When is a declining jobless rate a bad thing?
Answer: When a big part of the drop is because people are abandoning the labour market, many without hope and too discouraged to look for work.
That, unfortunately, is what’s happening in the United States.
“A declining labour force represents nothing short of a loss of economic potential,” Toronto-Dominion Bank economist James Marple said in a report Thursday.
Over the past year, the U.S. jobless rate has dropped to 8.5 per cent from 9.4 per cent.
The decline surprised many forecasters, who badly underestimated the labour dropout rate, Mr. Marple explained.
“While the decline in labour force participation has meant a faster decline in the unemployment rate, this is not a good news story,” he argued.
In normal times, most discouraged workers would return to the labour force as the economy rebounds.
There is a silver lining. There’re evidence that many younger workers are going back to school, getting the skills they’ll need in a changing economy.
But the report also suggests “structural impairment” in several U.S. industries is keeping workers from returning.

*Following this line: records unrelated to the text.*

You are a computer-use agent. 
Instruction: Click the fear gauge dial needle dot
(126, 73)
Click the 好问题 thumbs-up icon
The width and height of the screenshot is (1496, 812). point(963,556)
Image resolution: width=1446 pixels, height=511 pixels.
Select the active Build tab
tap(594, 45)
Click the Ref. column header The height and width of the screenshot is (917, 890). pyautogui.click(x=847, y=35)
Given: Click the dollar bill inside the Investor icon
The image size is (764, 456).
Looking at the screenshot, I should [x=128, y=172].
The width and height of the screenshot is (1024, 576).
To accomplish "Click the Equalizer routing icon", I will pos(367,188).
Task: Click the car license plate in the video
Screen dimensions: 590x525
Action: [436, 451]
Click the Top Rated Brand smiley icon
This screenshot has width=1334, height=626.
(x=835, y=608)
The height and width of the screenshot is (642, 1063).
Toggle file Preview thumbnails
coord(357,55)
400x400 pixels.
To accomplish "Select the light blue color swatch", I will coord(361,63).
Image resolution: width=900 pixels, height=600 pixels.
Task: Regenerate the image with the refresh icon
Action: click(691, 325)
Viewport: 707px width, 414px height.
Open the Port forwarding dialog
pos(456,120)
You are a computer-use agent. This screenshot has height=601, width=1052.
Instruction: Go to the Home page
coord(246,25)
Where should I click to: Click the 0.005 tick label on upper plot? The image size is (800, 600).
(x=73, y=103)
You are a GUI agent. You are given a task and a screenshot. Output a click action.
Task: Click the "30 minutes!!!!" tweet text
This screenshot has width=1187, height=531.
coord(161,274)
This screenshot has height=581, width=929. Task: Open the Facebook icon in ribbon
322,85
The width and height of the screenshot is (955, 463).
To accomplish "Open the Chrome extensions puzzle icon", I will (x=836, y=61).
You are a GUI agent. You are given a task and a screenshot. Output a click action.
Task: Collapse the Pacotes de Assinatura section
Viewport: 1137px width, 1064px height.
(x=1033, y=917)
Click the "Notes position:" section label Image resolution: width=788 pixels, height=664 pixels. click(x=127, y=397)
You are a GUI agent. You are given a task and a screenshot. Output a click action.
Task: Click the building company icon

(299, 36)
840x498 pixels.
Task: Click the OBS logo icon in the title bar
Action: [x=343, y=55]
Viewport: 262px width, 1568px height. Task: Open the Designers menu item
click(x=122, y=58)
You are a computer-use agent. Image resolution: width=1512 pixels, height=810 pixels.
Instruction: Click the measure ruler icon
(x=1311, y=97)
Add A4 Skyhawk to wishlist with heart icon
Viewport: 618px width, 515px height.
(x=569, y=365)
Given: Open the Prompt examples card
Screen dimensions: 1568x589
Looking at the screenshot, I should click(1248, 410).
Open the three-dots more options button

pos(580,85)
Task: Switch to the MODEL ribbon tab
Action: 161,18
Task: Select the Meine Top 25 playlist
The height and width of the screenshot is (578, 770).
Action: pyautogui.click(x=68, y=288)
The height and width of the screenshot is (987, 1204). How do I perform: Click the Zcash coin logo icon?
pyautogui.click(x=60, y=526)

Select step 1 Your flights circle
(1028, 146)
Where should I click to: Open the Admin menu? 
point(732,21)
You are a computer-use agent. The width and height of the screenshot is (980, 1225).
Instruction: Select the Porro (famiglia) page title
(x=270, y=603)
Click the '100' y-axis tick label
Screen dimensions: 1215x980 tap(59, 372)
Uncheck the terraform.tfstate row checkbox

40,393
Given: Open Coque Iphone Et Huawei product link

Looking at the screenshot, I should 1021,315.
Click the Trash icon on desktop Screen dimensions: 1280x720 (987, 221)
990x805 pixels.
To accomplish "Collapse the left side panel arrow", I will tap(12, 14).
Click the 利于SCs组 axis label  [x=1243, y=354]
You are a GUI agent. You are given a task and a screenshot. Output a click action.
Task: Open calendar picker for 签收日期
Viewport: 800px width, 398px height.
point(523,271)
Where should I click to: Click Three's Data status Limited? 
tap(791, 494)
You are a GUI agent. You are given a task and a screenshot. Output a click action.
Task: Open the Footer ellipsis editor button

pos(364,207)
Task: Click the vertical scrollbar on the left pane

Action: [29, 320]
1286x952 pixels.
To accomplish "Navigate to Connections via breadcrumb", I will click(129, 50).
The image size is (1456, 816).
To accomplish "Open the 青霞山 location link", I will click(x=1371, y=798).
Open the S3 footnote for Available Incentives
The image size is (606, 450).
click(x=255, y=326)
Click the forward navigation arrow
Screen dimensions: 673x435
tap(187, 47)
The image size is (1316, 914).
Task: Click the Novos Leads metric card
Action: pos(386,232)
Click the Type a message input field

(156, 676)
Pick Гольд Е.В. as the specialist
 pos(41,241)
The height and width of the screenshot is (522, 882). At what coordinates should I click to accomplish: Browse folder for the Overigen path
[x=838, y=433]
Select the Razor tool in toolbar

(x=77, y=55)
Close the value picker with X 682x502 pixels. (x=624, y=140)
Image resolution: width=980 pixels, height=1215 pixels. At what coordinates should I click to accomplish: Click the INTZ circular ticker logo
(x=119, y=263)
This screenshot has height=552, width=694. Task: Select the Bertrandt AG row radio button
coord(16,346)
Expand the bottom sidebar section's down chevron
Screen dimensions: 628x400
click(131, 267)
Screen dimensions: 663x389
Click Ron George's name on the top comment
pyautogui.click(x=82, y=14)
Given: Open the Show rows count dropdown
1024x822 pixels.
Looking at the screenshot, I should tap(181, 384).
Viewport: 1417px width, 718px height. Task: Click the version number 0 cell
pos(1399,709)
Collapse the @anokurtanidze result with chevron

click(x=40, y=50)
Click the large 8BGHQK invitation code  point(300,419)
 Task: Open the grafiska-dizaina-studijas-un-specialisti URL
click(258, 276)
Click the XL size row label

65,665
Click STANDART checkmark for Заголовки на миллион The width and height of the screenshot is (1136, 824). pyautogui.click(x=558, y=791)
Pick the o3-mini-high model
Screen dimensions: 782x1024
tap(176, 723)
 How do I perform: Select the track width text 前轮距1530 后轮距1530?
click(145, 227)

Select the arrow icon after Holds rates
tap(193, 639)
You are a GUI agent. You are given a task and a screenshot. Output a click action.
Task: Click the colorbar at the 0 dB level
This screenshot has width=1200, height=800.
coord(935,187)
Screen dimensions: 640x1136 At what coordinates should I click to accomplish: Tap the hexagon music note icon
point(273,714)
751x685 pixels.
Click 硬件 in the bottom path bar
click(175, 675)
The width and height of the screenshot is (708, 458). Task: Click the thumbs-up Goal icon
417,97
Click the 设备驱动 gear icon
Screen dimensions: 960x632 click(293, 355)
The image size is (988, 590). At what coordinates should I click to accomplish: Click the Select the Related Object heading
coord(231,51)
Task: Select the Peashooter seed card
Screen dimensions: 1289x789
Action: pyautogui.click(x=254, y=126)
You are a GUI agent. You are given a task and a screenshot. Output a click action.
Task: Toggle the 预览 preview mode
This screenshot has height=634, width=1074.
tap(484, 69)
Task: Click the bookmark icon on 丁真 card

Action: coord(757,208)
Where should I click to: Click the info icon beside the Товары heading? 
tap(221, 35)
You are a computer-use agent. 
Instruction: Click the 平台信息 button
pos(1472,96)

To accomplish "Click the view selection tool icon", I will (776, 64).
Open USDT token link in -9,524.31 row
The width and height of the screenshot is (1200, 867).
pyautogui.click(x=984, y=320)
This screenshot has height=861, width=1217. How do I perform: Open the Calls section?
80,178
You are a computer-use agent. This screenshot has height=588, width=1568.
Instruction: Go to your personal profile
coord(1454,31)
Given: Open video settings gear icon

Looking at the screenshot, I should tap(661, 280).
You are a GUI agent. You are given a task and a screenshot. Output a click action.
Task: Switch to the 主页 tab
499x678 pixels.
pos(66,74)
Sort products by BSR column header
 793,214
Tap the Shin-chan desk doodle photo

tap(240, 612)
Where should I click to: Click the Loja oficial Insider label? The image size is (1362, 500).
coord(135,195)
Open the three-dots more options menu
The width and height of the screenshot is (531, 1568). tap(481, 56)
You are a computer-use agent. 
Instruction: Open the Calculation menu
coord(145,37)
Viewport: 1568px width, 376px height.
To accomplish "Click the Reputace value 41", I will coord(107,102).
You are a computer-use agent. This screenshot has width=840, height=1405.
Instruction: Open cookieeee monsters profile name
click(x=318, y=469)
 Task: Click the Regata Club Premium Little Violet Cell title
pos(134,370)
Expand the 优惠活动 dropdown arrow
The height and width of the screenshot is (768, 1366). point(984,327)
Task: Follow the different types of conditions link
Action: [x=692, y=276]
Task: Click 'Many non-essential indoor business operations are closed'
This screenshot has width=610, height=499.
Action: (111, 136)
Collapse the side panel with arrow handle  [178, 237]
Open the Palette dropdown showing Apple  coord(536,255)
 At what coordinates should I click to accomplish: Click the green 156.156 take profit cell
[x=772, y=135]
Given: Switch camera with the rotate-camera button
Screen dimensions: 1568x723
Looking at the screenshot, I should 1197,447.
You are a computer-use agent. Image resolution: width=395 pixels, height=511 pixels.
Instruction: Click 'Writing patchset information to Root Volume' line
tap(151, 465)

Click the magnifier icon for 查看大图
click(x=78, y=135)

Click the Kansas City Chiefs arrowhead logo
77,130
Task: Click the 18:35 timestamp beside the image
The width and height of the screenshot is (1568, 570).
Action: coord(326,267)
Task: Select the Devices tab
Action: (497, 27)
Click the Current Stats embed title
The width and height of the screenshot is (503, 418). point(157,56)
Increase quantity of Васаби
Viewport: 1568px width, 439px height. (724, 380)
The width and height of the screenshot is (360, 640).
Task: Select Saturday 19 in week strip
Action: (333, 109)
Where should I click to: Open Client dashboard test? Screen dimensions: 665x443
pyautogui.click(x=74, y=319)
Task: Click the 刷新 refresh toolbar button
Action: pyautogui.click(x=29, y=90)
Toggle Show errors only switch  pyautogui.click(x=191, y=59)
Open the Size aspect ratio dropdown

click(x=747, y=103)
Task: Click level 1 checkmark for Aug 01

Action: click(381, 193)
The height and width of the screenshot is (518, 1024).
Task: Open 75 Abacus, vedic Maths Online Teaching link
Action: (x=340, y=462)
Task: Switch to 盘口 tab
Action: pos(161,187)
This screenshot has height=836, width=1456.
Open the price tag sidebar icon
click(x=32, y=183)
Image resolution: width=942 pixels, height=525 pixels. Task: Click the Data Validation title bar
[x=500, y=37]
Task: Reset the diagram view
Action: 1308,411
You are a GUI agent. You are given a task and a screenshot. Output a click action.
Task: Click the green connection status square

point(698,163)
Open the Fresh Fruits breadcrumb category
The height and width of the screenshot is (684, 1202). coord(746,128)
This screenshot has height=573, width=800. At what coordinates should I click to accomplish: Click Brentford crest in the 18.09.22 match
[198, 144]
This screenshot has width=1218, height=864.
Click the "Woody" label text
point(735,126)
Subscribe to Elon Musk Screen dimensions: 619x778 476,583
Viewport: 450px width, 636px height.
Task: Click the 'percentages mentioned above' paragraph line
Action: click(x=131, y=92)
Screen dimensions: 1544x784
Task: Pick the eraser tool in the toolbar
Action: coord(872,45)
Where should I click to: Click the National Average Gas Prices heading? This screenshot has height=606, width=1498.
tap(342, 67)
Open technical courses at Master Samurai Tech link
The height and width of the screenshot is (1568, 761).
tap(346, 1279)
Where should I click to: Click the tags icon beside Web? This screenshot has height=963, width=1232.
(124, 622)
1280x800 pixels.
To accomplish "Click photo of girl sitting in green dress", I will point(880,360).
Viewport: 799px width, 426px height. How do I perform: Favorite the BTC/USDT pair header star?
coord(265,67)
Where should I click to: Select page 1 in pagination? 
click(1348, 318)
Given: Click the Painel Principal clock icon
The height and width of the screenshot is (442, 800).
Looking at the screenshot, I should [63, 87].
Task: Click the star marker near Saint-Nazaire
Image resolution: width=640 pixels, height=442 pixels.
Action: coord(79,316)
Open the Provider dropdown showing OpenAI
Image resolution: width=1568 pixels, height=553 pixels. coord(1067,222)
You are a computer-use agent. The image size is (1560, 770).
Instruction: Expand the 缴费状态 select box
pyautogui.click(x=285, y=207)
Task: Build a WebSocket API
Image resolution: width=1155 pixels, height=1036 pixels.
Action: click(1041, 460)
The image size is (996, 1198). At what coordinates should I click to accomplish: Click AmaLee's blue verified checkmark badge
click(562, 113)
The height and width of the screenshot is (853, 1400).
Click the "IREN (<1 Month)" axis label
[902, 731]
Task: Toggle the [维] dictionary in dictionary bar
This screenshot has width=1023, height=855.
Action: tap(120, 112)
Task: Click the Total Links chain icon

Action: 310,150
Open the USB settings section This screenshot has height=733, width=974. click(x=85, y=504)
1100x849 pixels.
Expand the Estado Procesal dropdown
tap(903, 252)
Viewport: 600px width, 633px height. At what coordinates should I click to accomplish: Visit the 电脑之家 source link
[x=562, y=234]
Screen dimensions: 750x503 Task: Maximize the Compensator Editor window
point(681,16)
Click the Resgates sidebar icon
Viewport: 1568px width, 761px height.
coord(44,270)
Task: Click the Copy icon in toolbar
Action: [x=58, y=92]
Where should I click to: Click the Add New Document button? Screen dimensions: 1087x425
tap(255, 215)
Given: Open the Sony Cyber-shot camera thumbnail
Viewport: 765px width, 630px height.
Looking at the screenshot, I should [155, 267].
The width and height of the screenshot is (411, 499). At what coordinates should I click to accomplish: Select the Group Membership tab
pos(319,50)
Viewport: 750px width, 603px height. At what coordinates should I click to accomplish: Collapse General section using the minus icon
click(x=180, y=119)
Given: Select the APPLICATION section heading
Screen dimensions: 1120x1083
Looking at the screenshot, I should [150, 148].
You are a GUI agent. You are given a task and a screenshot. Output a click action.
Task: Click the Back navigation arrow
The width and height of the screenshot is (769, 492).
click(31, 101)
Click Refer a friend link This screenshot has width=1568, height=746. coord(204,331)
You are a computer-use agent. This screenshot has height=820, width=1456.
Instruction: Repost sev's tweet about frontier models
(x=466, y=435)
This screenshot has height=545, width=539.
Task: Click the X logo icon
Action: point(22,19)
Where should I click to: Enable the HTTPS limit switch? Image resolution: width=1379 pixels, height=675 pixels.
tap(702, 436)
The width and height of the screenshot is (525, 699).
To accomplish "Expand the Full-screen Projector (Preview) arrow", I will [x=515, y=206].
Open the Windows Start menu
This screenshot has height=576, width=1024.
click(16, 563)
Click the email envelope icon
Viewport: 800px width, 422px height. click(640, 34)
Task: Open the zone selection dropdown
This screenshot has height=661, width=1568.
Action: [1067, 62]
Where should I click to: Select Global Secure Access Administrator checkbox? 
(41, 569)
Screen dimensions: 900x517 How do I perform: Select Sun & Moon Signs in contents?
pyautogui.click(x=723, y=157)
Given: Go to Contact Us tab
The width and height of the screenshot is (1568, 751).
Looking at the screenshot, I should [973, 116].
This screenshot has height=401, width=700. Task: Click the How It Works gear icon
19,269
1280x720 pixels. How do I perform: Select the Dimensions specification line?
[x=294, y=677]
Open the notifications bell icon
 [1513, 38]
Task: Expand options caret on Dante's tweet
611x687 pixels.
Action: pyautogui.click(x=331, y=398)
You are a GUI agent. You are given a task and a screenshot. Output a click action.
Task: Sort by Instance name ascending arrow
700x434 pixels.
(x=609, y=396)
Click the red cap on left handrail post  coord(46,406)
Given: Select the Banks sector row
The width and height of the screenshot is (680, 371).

The average length of unemployment is now 39.4 months, more than twice as long as it was in the 2001 recession.
“There is a real and significant downside to a relatively moribund participation,” Mr. Marple said. “Growth in the labor force is a primary determinant of the growth rate of the economy. The structural forces that are impeding a true recovery in the labor force will be a key challenge to restoring U.S. economic growth to its full potential.”